Nadie tiene que pedir perdón por una guerra que se hubiera emprendido en contra de la corrupción y la injusticia, ni por recibir el apoyo de sacerdotes católicos con el mismo compromiso –ningún perdón por la violencia–, ironías aparte, de una guerra con justa causa pero, la realidad, es que no se trató de guerra alguna sino de actos criminales: Asesinatos, secuestros y extorsiones.

¿Combatir con delitos, los delitos? ¿Con injusticias, la injusticia? ¿Con infamia, las infamias?

Los asesinos, secuestradores y extorsionistas de ese entonces (al igual que los lumpen asesinos, secuestradores y extorsionistas de todos los tiempos) no se arrepienten de sus crímenes e incluso –hoy– los siguen ponderando, el lógico resultado de no haber tenido que pagar por los mismos ni de haber sabido aquilatar lo que era la amnistía, el generoso, ingrato y doloroso olvido con tal de que la paz fuera posible.

Hoy (no entendimos la tragedia de los 36 años que hubimos de vivir) se persiste en la intención criminal de entonces –todo válido para alcanzar el poder– y en el mismo desprecio por la vida (quien no respeta una vida, ninguna respeta) haciendo héroes de quienes, al final de cuentas, no pasaron de asesinos.

Linda es la fábula de “los soldaditos” que tan solo regañados pero no lo es la realidad irrefutable –Rony Elmer Orellana–, el niño asesinado y los asesinatos de los chontes en las garitas (tiro al blanco) y el asesinato a sangre fría de Karl von Spreti, como que si se tratara de un perro.
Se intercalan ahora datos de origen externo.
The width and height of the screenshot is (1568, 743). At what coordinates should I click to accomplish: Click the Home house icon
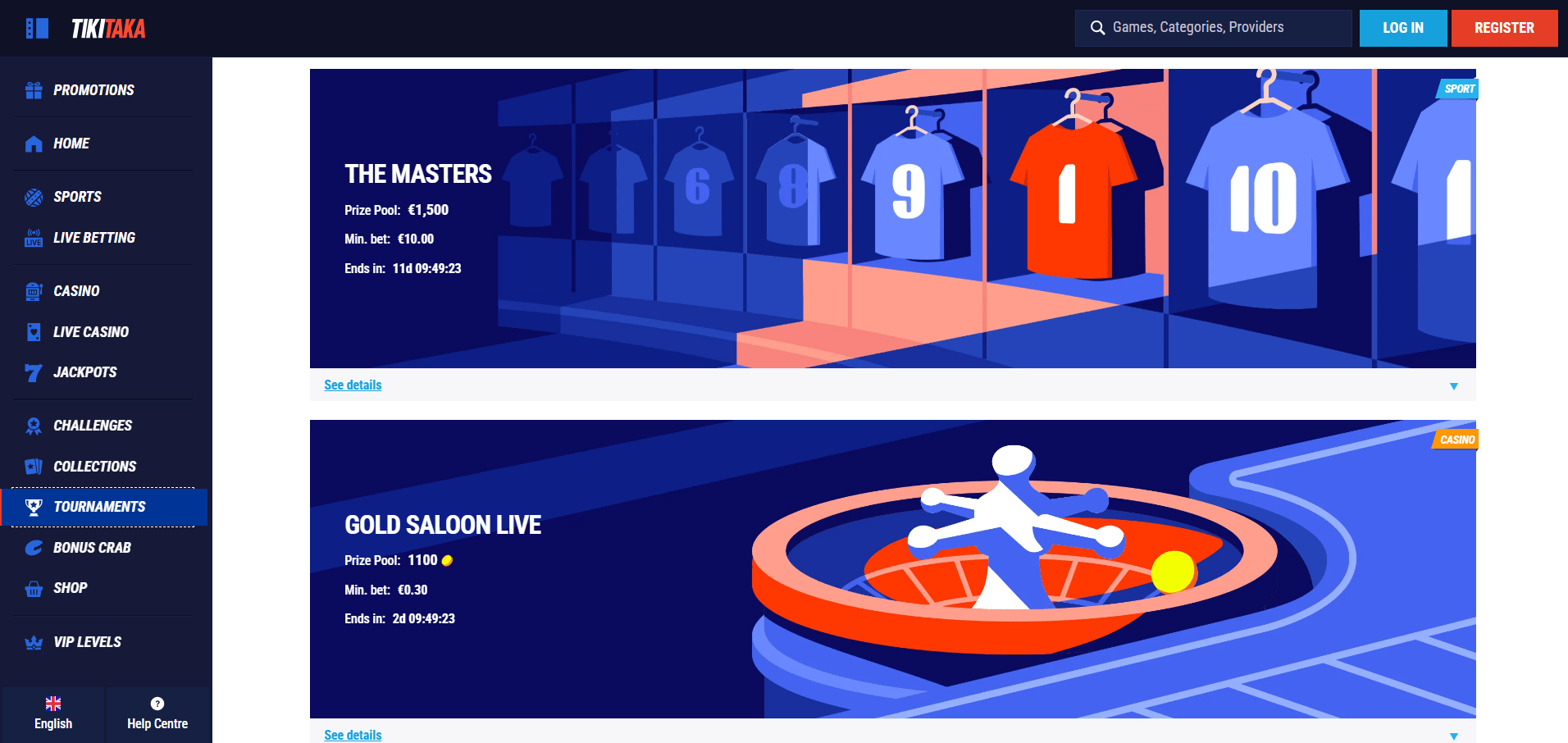(34, 144)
Quien justifica un crimen, los justifica todos. ¿No logramos comprenderlo?

Podría escribirse una linda balada, la de los soldaditos desarmados (tal vez ya se haya escrito –preciosa como es “la fábula”– y así, traguitos van y folklore viene, se construyen las leyendas. “Y perdón por la violencia para hacer frente a la injusticia…” ¡Música, maestro, please!

Los encantadores de serpientes sin embargo se encuentran, esta vez, con una inesperada piedra en el zapato puesto que no dejaré pasar mentiras ni leyendas.

Entiendo el romanticismo insurgente y no tengo por qué dudar ¿Acaso no es real, la literatura? de la realidad de la leyenda de los soldados y de la generosidad del “comandante”, tampoco de la ingenua sinceridad de la ironía ¿Por qué no habría de tener algo e –incluso– mucho de bueno, aunque errado y confundido? pero lo que sí es cierto –irrefutable– es el asesinato infame ¿Algún asesinato no lo es? de Rony Elmer Orellana, principio de decenas, centenares y miles de víctimas –después masacres y aldeas arrasadas: Quien no respeta una vida, ninguna respeta y quien alienta el crimen, aunque sea uno solo, todos los alienta.

La ingratitud cometida con la población indígena, arrastrada literalmente a una lucha que le era absolutamente ajena, merecerá mi atención –si necesario– en entregas sucesivas. La insurgencia derrotada en el Oriente se reinventó en el Occidente con un idéntico y único propósito –fábulas y leyendas, aparte– alcanzar el poder.

La historia no admite ultimátums, órdenes de captura y decretos legislativos que nunca existieron –excusas que fueron para un crimen– el de Francisco Javier Arana –ni omitir ese crimen y otros crímenes–, ni las “justificaciones” ¡Ah la soberbia humana! de esos crímenes –uno a uno– el inexorable camino a todo lo ocurrido. ¿No pueden comprenderlo?